MedSimples: An Automated Simplification Tool
  for Promoting Health Literacy in Brazil?

    Liana Paraguassu1[0000−0003−4043−1836] , Leonardo Zilio2[0000−0002−6101−0814] ,
                        Luis Antonio Leiva Hercules3 , and
                Maria José Bocorny Finatto1[0000−0002−6022−8408]
             1
               Universidade Federal do Rio Grande do Sul, UFRGS, Brazil
                 liana@linguatraducoes.com, mariafinatto@gmail.com
            2
              University of Surrey, United Kingdom, l.zilio@surrey.ac.uk
                       3
                         Automatic Data Processing, ADP, Brazil

    Functional illiteracy rates in Brazil are critical. According to a recent study
(2018) conducted by the Paulo Montenegro Institute, 3 out of 10 Brazilians
are considered functional illiterates. Also according to INAF4 , only 12% are
truly proficcient readers.
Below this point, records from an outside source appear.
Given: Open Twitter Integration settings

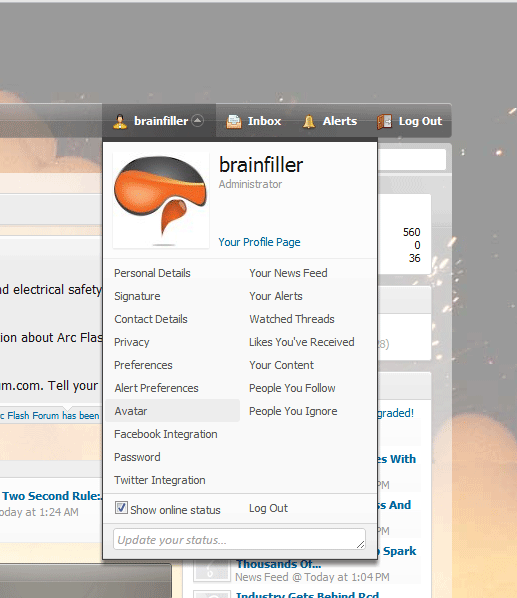Looking at the screenshot, I should (160, 480).
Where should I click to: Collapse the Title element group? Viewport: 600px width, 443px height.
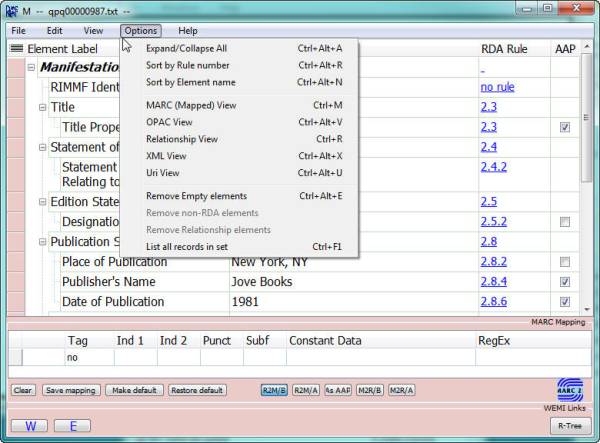click(42, 107)
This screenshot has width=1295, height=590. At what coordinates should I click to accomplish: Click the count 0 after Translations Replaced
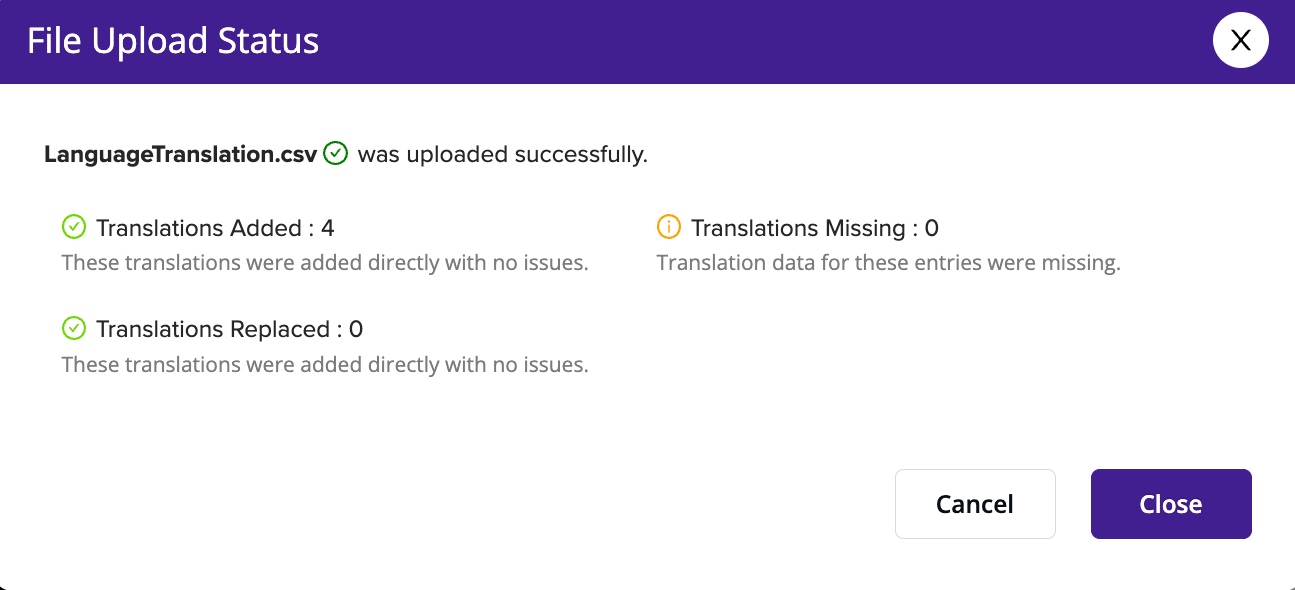pyautogui.click(x=356, y=329)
On the other hand, with the significant increase of
Internet access in Brazil in the past years, information is available to a much
larger number of people. According to the Brazilian Institute of Geography and
Statistics (IBGE), in 2017, 67,00% of the Brazilian population had access to the
Internet. Although a search on the Internet by a layperson cannot replace going
to the doctor, the growing number of Internet users who rely on it as a source of
information is a reality that cannot be overlooked. Therefore, it is important that
the source be reliable, but also that the information provided on these sources be
linguistically accessible and understandable by people with low levels of literacy.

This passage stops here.